## **Advances in Data Mining**

Stephan van der Putten | (s1528459) | stvdputtenjur@gmail.com  
Theo Baart | s2370328 | s2370328@student.leidenuniv.nl

### **Assignment 3**
This assignment is concerned with performing an analysis of and execute PageRank on the wikipedia links given in the `wikilink_graph.2004-03-01.csv` file. In order to do this the assignment is split up into four subtasks with each subtask receiving its dedicated `.ipynb` file. See each specific file for details on what this notebook accomplishes.

Note all implementations are based on the assignment guidelines and helper files given as well as the documentation of the used functions. 

#### **Exploratory Data Analysis**
This notebook performs an exploratory analysis on the dataset. This includes some anlaysis on the nodes and edges as well as estimating system requirements for being able to execute the PageRank algorithm.
___

### **Helper Functions**
This section contains functions which aid and simplify the code for our LSH implementation
___
The following snippet handles all imports.

In [247]:
import numpy as np
import matplotlib.pyplot as plt
import seaborn as sns
import pandas as pd
import scipy.sparse
from scipy.sparse import csr_matrix

The `load_prepped_data` function is responsible for retrieving the data prepped by `prep.ipynb` and loading it for exploratory data analysis.

In order to do this the function uses the following parameters:
  * `filename` - the name of the file containing the prepped data [default = `prepped-data.npz`]
  
Additionally, it returns the following value:
  * `data` - an array representing the prepped data  

In [235]:
def load_prepped_data(filename = 'prepped_data.npz'):
    data = scipy.sparse.load_npz(filename)
    return data

The following snippet triggers data loading

In [236]:
data = load_prepped_data()

The `plot_distribution` function plots the distribution of a one-dimensional sparse matrix.

In order to do this the function uses the following parameters:
  * `data` - the one-dimensional sparse matrix to be plotted
  * `title` - the title to give the plot [default = `'distribution'`]

In [373]:
def plot_distribution(data,title='distribution'):
    data = data.toarray()
#     print(data)
    plt.title(title)
#     print(data.min(),data.max())
    sns.set_style("white")
    plot = sns.distplot(data)
    plot.set(xlim={data.min()-0.5,data.max()+0.5})
    sns.despine()

The `compute_average` function computes the average value of a one-dimensional sparse matrix.

In order to do this the function uses the following parameters:
  * `data` - the one-dimensional sparse matrix we want the average of
  * `ignore_zero` - whether to ignore zeros [default = `True`]

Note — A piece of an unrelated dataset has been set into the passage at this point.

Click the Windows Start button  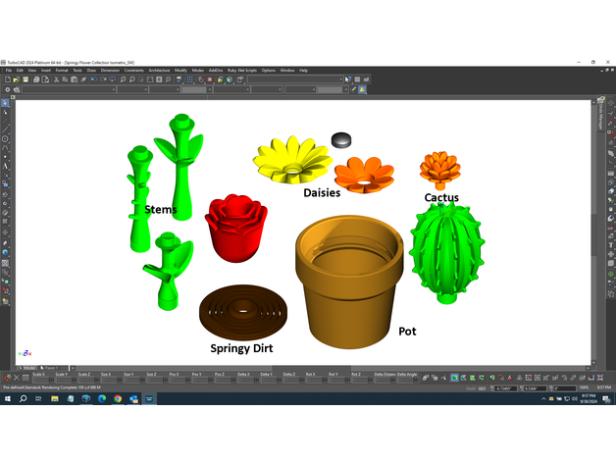(x=5, y=400)
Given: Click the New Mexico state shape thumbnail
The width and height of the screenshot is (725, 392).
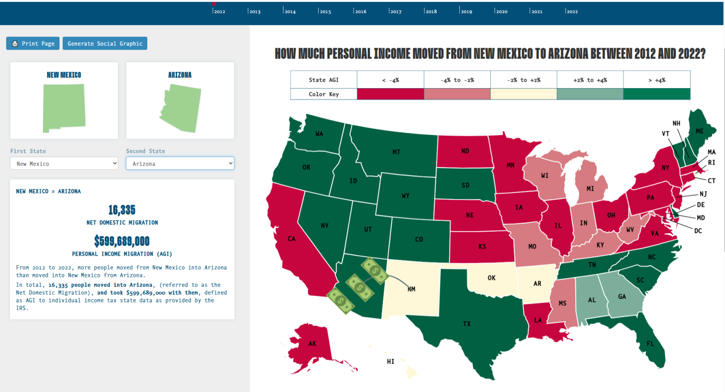Looking at the screenshot, I should coord(64,108).
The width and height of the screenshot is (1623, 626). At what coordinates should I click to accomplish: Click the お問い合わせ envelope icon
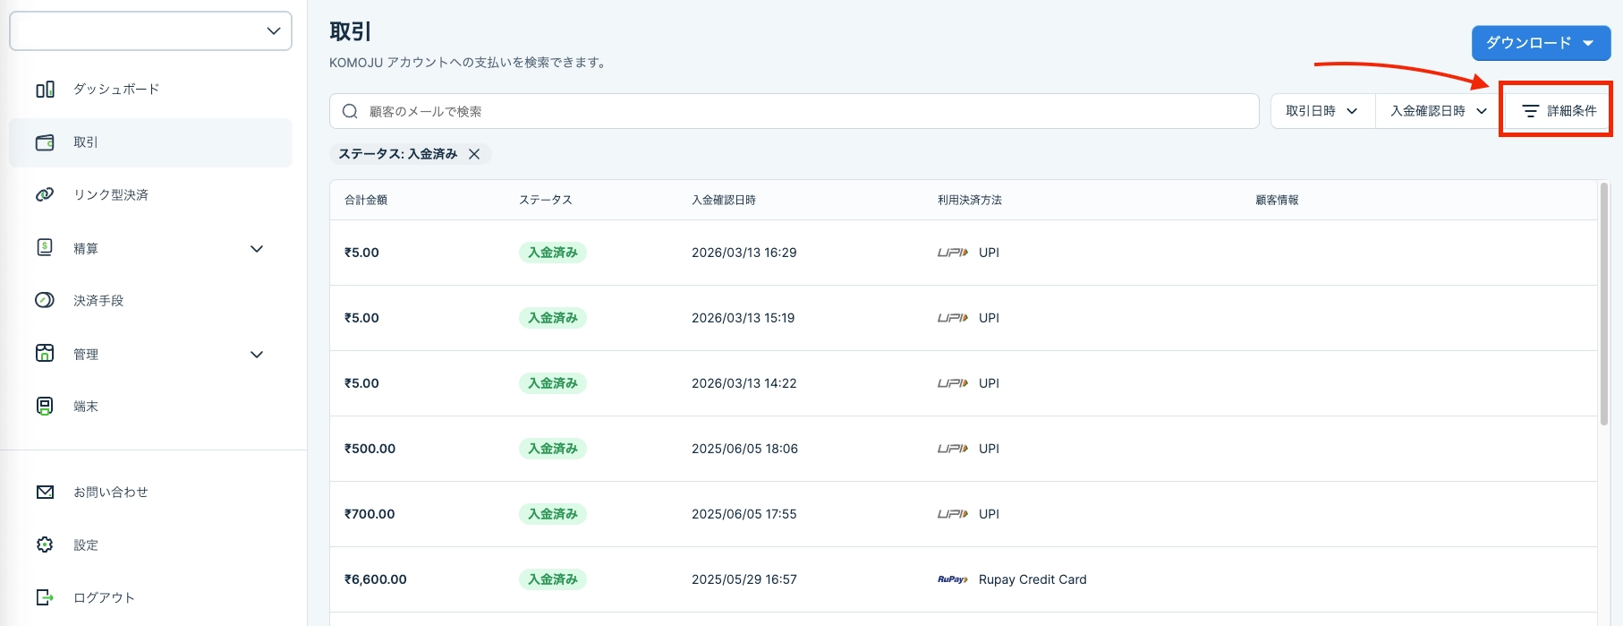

Additionally, it returns the following value:
  * `average` - the average value of the given matrix.

In [332]:
def compute_average(data,ignore_zero=True):
    if ignore_zero:
        # built in functions don't ignore zeros
        d_sum = data.sum()
        d_len = data.count_nonzero()
        average = d_sum / d_len
    else:
        average = data.mean()
    print(average)

#### **Dead Ends**
This section is concerned with determining how many dead ends there are. A dead end refers to nodes which do not have any outgoing edges.
___
The `compute_dead_ends_set` function parses the nodes and computes a set of all nodes which are dead_ends. Analyzing the data it is evident that for a node to be in the dataset it must either have an outgoing edge or an incoming edge. By definition a dead end has no outgoing edges and therefore it cannot be in the list of outgoing edges. Thus, the difference between the set of all edges and the set of outgoing edges is the set of dead ends.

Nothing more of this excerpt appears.